Many mathematicians believe that in concrete numerical applications such as image, sound, and video compression, wavelets have superseded the more classical Fourier transform. This is not really the case, unfortunately, for various reasons, ranging from non competitive implementations to poor standardizations. A symptomatic example is given by the JPEG image format for lossy compression. Our .jpg or .jpeg files are based on the following algorithm: the image is partitioned into square blocs, and on each bloc, a spatial discrete Fourier transform is computed (actually a Discrete Cosine Transform, DCT), a frequency filter is then applied to kill hardly visible frequencies (this is the lossy part), and finally a lossless algorithm (Huffman) is used to compress the result. Regarding sound compression, our .mp3 music files (actually MPEG-1 MPEG-2 audio layer 3) are based on similar ideas. At the end of the past century, a new JPEG format called JPEG2000 was designed, involving an algorithm in which the discrete Fourier transform is replaced by a discrete wavelet transform and in which the lossless final step is performed with more efficient entropic coding. JPEG2000 is not the sole image format based on wavelets, and one can mention the more specialized ECW format for instance. Sadly, JPEG2000 has not reached the expected success, and very few people are using .jp2|.jpx files.
Regarding wavelets for video compression, the situation is not really better. One may read the blog post dated 2010-02-26 by Jason Garrett-Glaser, an x264 developer. Recall that x264 is a free software library used in the VideoLAN projet (VLC media player!) to encode H.264 video streams (MPEG-4 AVC). In particular, he ends his post by saying:
« JPEG2000 is a classic example of wavelet failure: despite having more advanced entropy coding, being designed much later than JPEG, being much more computationally intensive, and having much better PSNR, comparisons have consistently shown it to be visually worse than JPEG at sane filesizes. By comparison, H.264′s intra coding, when used for still image compression, can beat JPEG by a factor of 2 or more (I’ll make a post on this later). With the various advancements in DCT intra coding since H.264, I suspect that a state-of-the-art DCT compressor could win by an even larger factor. Despite the promised benefits of wavelets, a wavelet encoder even close to competitive with x264 has yet to be created. With some tests even showing Dirac losing to Theora in visual comparisons, it’s clear that many problems remain to be solved before wavelets can eliminate the ugliness of block-based transforms once and for all. »

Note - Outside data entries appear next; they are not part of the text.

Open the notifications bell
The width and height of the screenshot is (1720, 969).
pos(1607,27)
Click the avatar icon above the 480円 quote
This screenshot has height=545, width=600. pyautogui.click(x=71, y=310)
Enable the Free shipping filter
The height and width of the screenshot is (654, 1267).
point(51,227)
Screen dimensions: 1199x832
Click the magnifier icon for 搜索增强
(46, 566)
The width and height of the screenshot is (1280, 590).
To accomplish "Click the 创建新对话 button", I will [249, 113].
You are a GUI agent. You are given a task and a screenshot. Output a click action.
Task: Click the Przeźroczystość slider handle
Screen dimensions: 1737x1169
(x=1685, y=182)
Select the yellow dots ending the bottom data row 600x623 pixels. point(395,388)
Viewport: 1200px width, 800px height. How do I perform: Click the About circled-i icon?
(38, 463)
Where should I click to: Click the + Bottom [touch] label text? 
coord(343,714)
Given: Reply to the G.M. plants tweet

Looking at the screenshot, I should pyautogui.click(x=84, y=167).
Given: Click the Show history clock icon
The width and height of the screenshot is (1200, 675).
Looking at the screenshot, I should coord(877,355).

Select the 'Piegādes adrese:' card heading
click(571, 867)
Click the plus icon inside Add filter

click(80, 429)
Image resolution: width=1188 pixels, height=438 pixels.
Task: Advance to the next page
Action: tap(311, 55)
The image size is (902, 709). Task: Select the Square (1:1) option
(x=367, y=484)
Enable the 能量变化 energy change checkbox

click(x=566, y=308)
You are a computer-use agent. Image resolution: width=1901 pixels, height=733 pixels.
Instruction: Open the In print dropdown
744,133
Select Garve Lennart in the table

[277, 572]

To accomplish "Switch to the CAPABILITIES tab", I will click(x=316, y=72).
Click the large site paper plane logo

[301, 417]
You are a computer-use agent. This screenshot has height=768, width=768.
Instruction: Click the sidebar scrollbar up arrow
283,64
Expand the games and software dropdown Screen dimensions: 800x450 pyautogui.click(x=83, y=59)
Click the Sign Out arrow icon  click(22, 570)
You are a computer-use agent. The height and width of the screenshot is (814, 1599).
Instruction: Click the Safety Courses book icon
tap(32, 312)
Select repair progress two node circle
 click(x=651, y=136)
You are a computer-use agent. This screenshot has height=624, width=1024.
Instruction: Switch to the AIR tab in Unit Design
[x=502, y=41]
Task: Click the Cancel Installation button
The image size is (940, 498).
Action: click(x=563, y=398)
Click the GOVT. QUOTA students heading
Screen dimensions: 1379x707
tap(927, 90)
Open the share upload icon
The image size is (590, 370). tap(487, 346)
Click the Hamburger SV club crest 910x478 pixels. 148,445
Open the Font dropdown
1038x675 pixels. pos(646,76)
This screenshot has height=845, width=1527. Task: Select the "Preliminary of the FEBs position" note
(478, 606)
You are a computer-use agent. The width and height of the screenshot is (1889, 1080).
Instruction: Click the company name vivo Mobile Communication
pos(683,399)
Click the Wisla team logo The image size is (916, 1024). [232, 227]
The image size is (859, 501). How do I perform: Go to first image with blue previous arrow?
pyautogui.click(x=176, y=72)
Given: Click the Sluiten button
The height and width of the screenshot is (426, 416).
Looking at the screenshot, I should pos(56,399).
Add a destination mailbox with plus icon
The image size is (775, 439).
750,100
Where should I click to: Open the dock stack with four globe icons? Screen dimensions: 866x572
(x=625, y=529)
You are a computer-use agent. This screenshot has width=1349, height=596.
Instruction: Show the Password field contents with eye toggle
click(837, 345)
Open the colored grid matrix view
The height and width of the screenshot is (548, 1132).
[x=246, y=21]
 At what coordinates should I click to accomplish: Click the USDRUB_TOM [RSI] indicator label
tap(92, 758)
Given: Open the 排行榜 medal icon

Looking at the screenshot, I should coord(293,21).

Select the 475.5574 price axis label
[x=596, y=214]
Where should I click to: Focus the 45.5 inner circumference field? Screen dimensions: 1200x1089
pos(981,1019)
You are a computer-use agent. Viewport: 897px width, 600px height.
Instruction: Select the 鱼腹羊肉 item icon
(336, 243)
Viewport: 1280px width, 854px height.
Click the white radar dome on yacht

This shows the long path from seductive theory to concrete applications. We will see in the forthcoming decades if the wavelets paradigm will beat optimized Fourier transforms. Data compression is a rapidly evolving and quite active domain lying between applied mathematics, computer science, and information technology. Finally, the described phenomenon is quite common in applied mathematics, and is not specific to wavelets. Other instances are for example Model Selection in Statistics and Compressive Sensing in Information Technology.
Note: Every practitioner knows that comparing algorithms on datasets is a tricky task. You may also read How to cheat on video encoder comparisons, by J. Garrett-Glaser, dated 2010-06-21.
Djalil,
of related interest:
http://nuit-blanche.blogspot.com/2012/02/whose-heart-doesnt-sink-at-thought-of.html
Igor
Thanks, Igor. It’s a long path for many things indeed. In pure technology for instance: transistor versus vacuum tube, flash memory versus hard drive, etc. As a probabilist, I’m also surprised to see how many colleagues are still teaching the Box-Muller algorithm and diagonalization for simulating gaussian distributions, instead of Marsaglia’s algorithm and Choleski’s factorization.